**Problem to solve**
Report each line of the entries that contains the word "will", copied in full.
□ □ □ □ □ □ □
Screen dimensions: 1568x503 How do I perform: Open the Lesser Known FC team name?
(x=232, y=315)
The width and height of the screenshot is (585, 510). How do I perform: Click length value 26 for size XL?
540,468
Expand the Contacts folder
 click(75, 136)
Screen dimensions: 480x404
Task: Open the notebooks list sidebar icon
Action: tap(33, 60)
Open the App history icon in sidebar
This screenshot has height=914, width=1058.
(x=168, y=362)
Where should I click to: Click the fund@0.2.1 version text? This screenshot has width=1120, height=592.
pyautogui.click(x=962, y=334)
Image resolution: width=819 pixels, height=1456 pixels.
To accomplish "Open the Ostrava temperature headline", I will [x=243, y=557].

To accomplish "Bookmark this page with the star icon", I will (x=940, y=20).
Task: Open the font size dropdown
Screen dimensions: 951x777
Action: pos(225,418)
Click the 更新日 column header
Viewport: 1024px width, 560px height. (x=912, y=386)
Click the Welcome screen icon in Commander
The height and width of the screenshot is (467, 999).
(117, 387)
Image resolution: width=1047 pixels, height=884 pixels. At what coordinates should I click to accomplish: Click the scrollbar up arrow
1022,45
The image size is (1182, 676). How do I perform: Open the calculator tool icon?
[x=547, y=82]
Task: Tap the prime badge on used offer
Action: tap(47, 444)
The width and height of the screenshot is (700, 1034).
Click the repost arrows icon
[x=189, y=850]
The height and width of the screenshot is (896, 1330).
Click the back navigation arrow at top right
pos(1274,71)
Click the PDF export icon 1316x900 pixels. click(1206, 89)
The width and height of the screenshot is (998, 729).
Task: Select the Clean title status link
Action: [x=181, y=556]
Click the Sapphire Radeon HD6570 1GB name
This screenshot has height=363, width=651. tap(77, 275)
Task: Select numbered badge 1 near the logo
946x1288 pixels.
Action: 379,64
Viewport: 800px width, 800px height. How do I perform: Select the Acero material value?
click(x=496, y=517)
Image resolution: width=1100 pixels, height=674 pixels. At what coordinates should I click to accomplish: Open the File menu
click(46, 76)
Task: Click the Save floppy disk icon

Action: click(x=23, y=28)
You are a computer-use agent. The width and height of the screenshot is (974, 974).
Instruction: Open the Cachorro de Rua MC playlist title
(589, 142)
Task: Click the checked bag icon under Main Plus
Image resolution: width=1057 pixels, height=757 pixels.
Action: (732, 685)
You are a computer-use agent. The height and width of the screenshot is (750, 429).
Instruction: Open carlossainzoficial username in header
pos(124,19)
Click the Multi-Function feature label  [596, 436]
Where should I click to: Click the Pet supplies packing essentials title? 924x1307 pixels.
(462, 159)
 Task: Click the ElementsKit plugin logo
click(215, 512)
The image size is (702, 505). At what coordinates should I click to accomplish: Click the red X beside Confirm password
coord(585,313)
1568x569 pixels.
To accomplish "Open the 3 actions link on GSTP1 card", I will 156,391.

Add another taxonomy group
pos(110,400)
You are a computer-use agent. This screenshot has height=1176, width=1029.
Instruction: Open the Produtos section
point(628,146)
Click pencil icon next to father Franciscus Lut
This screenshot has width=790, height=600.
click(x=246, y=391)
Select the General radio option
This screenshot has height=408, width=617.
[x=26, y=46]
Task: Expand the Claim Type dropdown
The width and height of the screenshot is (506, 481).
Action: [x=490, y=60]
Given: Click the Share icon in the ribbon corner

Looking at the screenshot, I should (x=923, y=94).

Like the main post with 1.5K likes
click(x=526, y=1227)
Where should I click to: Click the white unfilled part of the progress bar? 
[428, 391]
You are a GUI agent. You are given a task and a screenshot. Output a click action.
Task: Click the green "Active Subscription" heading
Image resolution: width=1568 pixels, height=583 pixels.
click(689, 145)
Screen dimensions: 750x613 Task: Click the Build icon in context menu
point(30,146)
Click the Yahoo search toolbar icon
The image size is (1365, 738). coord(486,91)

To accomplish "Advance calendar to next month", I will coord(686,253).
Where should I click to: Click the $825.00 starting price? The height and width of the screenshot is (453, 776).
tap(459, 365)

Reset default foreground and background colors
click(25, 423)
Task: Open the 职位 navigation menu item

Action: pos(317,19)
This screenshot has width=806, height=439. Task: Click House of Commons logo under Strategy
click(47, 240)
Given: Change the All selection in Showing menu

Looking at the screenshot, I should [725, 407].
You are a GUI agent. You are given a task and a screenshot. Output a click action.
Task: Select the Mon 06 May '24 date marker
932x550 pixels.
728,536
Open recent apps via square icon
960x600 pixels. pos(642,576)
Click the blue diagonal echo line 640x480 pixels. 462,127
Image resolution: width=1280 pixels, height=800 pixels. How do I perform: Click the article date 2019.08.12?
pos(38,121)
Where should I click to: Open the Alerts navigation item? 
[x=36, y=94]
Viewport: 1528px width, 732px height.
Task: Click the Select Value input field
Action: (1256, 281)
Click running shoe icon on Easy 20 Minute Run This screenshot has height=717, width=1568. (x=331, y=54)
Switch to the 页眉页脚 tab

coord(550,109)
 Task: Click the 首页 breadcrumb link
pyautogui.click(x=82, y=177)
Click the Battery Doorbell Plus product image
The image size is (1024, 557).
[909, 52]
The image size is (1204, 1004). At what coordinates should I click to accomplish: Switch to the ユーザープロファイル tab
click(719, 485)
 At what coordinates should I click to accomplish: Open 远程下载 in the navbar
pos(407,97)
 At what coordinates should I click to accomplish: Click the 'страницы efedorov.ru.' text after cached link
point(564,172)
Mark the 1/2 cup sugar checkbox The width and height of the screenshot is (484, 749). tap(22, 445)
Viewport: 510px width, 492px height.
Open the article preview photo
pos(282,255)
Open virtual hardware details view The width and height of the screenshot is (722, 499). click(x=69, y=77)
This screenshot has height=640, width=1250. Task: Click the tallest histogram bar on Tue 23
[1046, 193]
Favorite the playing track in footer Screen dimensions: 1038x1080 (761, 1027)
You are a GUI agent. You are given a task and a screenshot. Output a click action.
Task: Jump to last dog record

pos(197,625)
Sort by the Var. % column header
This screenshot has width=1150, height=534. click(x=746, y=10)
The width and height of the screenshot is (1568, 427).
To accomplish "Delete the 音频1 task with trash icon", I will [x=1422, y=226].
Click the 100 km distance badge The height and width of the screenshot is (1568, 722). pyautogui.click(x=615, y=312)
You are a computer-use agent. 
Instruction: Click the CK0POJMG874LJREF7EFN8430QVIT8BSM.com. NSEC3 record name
□ □ □ □ □ □ □
**Answer to this task**
To accomplish "Open the Ostrava temperature headline", I will [x=243, y=557].
To accomplish "Bookmark this page with the star icon", I will (x=940, y=20).
To accomplish "Open the 3 actions link on GSTP1 card", I will 156,391.
To accomplish "Advance calendar to next month", I will coord(686,253).
To accomplish "Delete the 音频1 task with trash icon", I will [x=1422, y=226].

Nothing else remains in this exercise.